When I first started driving I used to change my shoes. Crazy, right? But every time I got behind the wheel I would swap out whatever late 90s number I was trying desperately to pull off (think a cheap version of Doc Martens) and slip into something more comfortable, like black leather ballet flats (sexy, I know). I wore them in a very third rate production of West Side Story, and trust me when I say the shoes were one of the more memorable highlights of this shoddily staged spectacular.
For whatever ridiculous reason those shoes were magic for me, like the ruby slippers (I know, I’m comparing Sondheim and oranges here). It took many years for me to learn how to drive and many replacement ballet flats before my neurosis was curbed, Officer Krupke.
In hindsight I guess, it just wasn’t one of those things that ever came naturally to me, like baking or cooking or pretty much anything domestic or maternal. So when my eldest got behind the wheel for the first time and didn’t (gasp) change her shoes, I of course had my concerns. Was she mature enough? Was she confident enough? But more importantly, was she in possession of the proper pumps? I mean, was she even aware that heels were not only impractical but seriously miscast in the role of “Responsible Student Driver”?
As a teenager, I drove the car exactly once with my own mother in tow. Twenty-four years later I’m still waiting for her to recover. So I guess it was not only fitting but all too karmic that we didn’t so much as leave the driveway before I was on the phone with my father, pleading — no, begging, I was very much begging him — to teach her to drive and my mother to buy her some appropriate footwear.
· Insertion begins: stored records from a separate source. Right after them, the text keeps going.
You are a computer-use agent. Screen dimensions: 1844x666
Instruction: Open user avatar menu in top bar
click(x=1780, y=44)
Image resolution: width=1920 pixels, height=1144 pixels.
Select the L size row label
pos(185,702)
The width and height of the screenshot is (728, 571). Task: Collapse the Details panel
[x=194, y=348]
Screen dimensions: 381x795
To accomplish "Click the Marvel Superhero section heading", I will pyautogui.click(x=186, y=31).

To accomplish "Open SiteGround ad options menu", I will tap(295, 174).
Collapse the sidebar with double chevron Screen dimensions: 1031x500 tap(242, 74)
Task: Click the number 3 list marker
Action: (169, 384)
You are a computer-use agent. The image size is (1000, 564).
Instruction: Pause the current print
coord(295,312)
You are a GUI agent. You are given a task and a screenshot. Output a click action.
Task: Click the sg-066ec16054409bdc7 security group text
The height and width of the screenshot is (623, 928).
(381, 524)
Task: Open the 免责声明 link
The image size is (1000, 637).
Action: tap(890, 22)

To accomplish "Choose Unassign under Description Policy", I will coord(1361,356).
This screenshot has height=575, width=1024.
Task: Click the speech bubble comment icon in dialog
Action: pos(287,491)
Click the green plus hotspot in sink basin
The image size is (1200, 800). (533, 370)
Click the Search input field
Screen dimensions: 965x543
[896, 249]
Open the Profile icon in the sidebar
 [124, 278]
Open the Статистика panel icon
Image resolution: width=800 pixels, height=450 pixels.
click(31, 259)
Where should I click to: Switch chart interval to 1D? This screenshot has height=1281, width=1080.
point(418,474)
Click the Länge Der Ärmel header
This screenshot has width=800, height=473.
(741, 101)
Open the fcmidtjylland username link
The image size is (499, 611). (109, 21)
I’m a terrible teacher. I should not be teaching anyone anything, ever except maybe the lyrics to “Officer Krupke,” which, oddly enough, I still remember. What I don’t remember is how to parallel park or back into a parking space without the use of back up sensors (honestly, what did we do before?) and forget about that whole K-turn operation or Y-turn or broken U-turn or whatever letter of the alphabet that very diabolical driving maneuver deigns to disguise itself as.
I passed my own driving test, but just barely. It must have been the shoes. The guy seemed nice. It was the end of the day. Story of my life, quite literally. I botched the K turn badly and I was so far from the curb, I think he actually told me to mind the gap and the backing up thing?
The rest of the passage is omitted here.